Analysts who had speculated since August that exploratory data from CheckMate 026 at higher PD-L1 cut-offs would show effective equivalence for Opdivo and Keytruda will now have to revisit those assumptions. That hope is now looking very doubtful, and it seems unlikely that Opdivo, at least as a monotherapy, will be used outside its indicated second-line setting in NSCLC.

A tale of two studies in first-line NSCLC
Keynote-024 PD-L1 cutoff Keytruda Chemotherapy Statistics
mPFS (mos) >50% 10.3  (6.7 –NR)  6.0 (4.2 to 6.2) HR=0.50 (0.37- 0.68); P<0.001
OS rate at 6 mos >50% 80.2%  72.4% HR = 0.60 (0.41-0.89),  P=0.005
ORR >50% 44.8% (36.8 to 53.0)  27.8% (20.8 to 35.7)  N/A
CheckMate 026 PD-L1 cut Opdivo Chemotherapy Statistics
mPFS (mos) >5% 4.2 (3.0-5.6) 5.9 (5.4-6.9) HR=1.15 (0.91-1.45), p=0.2511
mPFS (mos) >50% N/A N/A HR=1.07
OS >5% 14.4 13.2 HR=1.02 (0.8-1.30)

Combination with chemotherapy

Bristol-Myers will have to place its hopes on combinations, in particular with Yervoy, to have any chance of traction in first-line NSCLC. However, combinations of chemotherapy with checkpoint inhibitors are also looking promising, an approach being notably pioneered by Roche with Tecentriq.

This approach also received a significant boost at Esmo yesterday with data from a combination phase II trial of Keytruda in first-line NSCLC. Researchers reported data that the addition of Keytruda to a doublet of carboplatin and pemetrexed boosted overall response rate from 29% to 55% (HR=0.53, p=0.0016). While patients were not selected by PD-L1 expression levels, a higher response rate (~80%) was observed in the combination arm in patients with the highest PD-L1 expression (>50%).

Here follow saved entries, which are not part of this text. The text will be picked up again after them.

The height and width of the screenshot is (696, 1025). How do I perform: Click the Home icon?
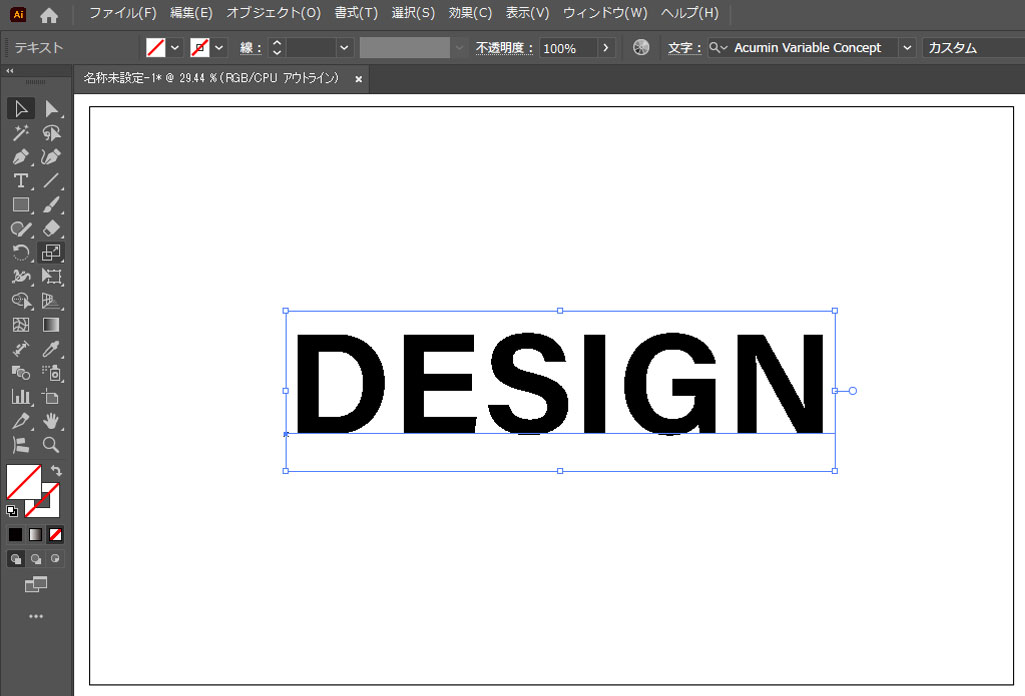49,14
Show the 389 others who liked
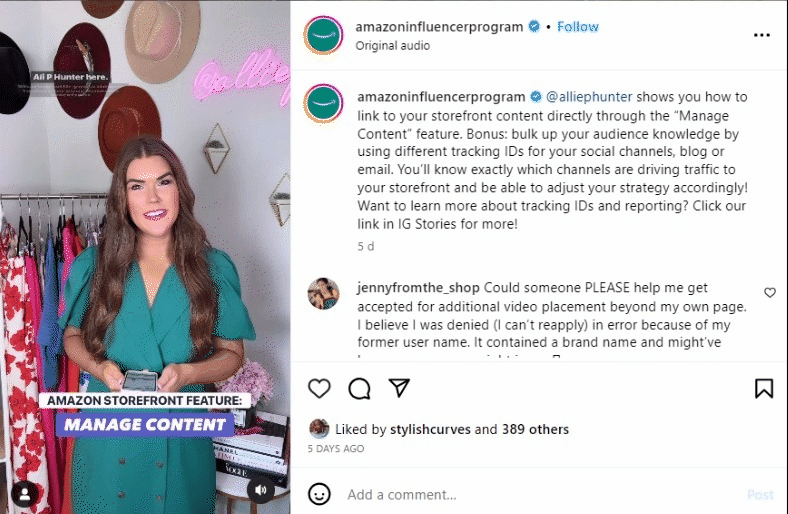The height and width of the screenshot is (514, 788). point(535,430)
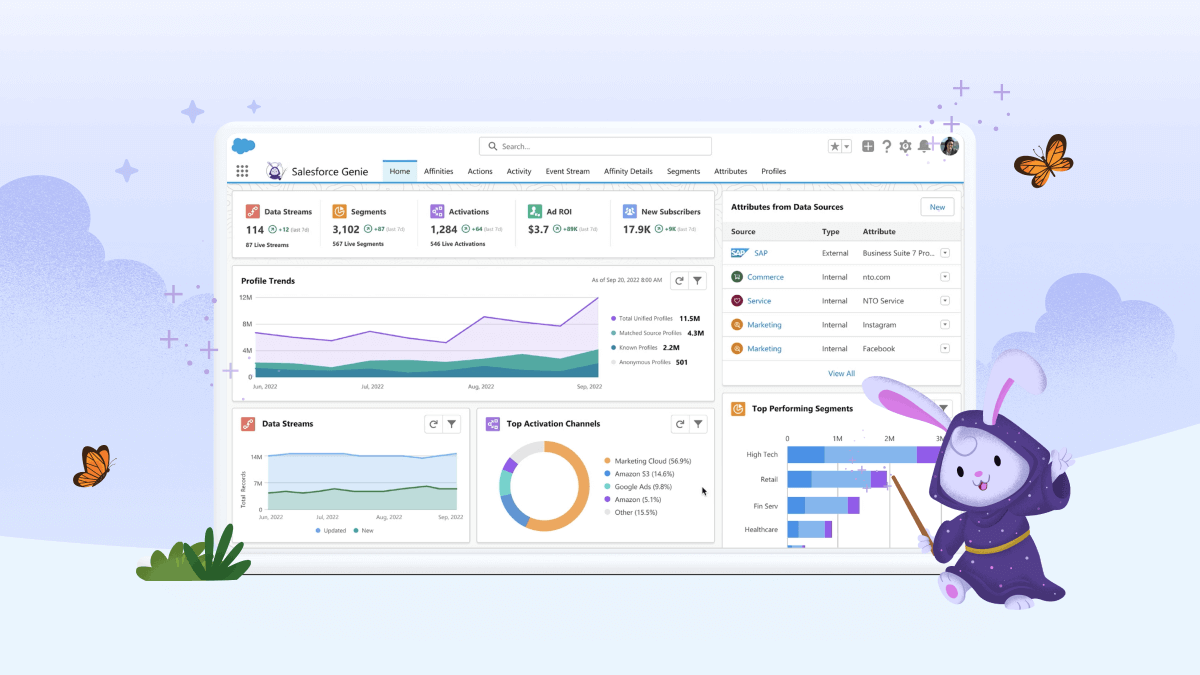The height and width of the screenshot is (675, 1200).
Task: Expand the Service row action menu
Action: pos(944,301)
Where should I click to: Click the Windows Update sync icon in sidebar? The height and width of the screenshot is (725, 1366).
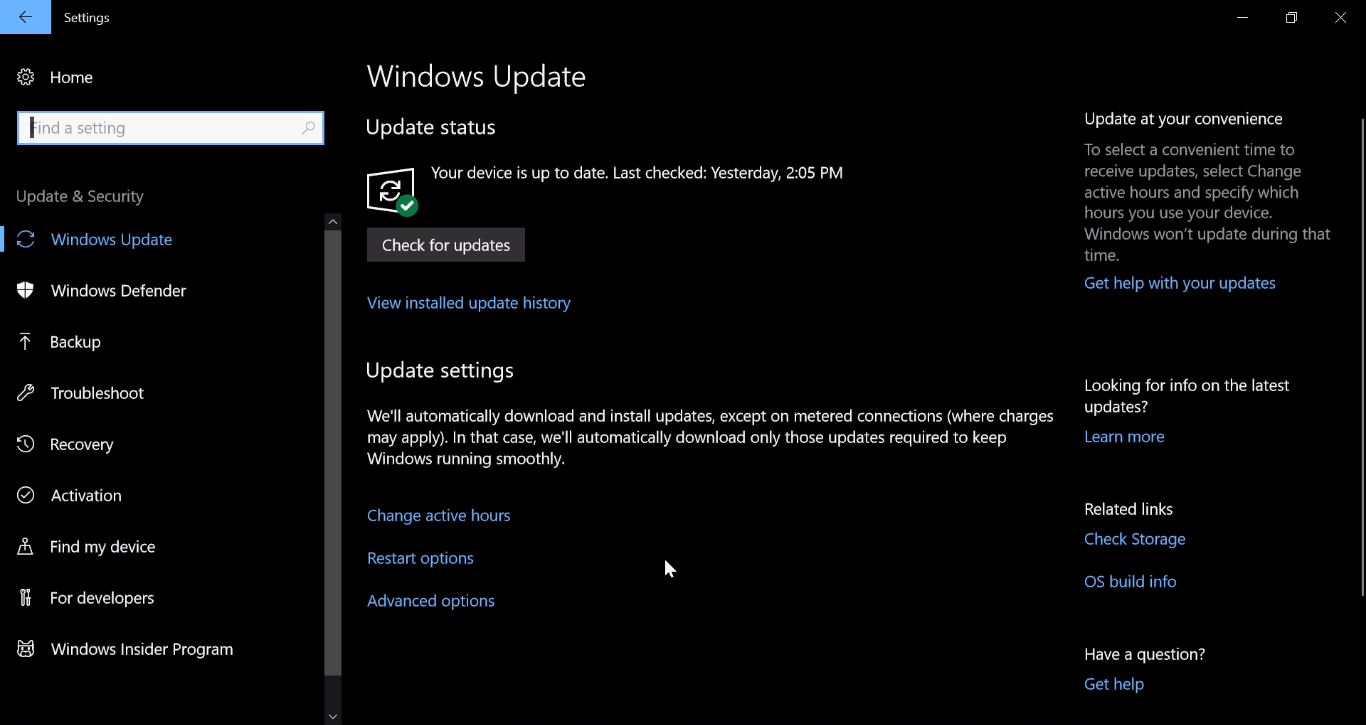click(x=26, y=239)
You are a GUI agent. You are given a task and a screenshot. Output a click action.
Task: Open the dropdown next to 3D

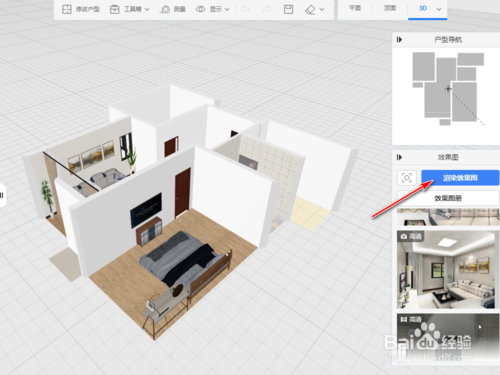(439, 9)
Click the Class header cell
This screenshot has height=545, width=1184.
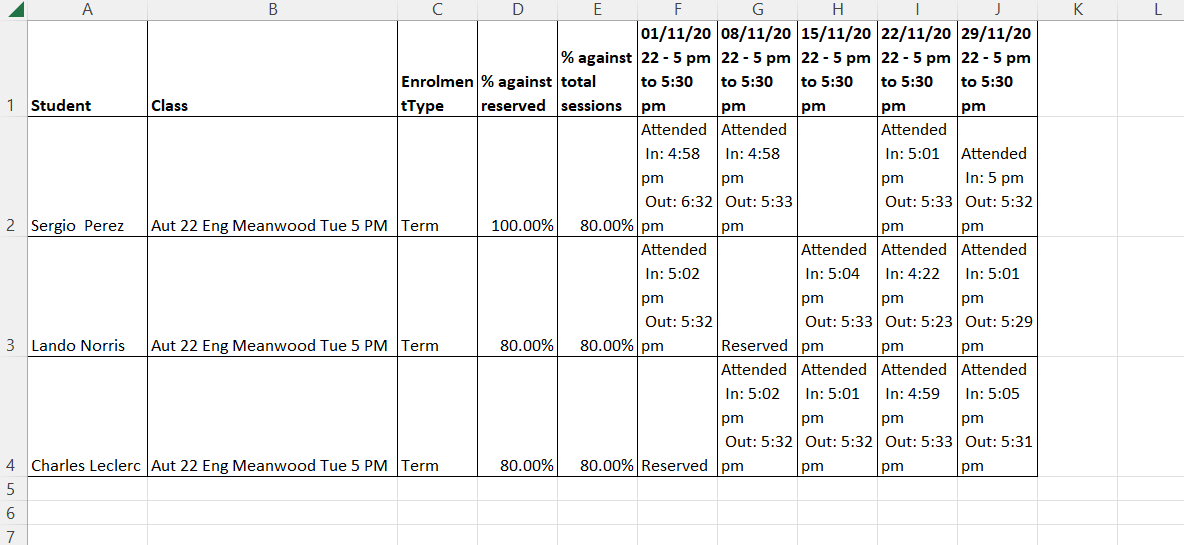point(272,69)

Some 11 phase III studies are under way of checkpoint inhibitors in first-line NSCLC, the first of which could start to read out next year. Unfortunately for Bristol-Myers, these are all for its competitors.

Ongoing phase III studies in first-line NSCLC with PD-1/PD-L1 MAbs 
Study  Intervention  Population  Primary endpoint  Data  Trial ID 
Mystic  Durvalumab +/-tremelimumab  –  PFS, OS  Jan 2017 (OS 2018)  NCT02453282 
IMpower150  Tecentriq + CP + Avastin  Non-squamous   PFS  Jan 2017  NCT02366143 
JavelinLung100  Avelumab  PDL1 +ve  PFS  Aug 2017  NCT02576574 
Keynote-189  Keytruda + chemo    Non-squamous  PFS  Sep 2017  NCT02578680 
CheckMate-227  PDL1 +ve: Opdivo +/-Yervoy.  
PDL1 -ve: Opdivo +Yervoy 
–  OS, PFS  Jan 2018  NCT02477826 
Keynote-042  Keytruda  PDL1 +ve  OS  Feb 2018  NCT02220894 
Neptune   Durvalumab +tremelimumab  –  OS  Oct 2018  NCT02542293 
IMpower130  Tecentriq + chemo  Non-squamous   PFS  Jan 2019  NCT02367781 
IMpower110 Tecentriq  PDL1 +ve   PFS  Mar 2019  NCT02409342 
IMpower132  Tecentriq + Pt +pemetrexed  Non-squamous  PFS May 2019  NCT02657434 
IMpower131  Tecentriq + Abraxane/carbo or Tecentriq + CP  Squamous  PFS  Feb 2023  NCT02367794 
N/A  Durvalumab +/- tremelimumab + chemo  Non-squamous  N/A  N/A  N/A 
Notes: CP= carboplatin + paclitaxel.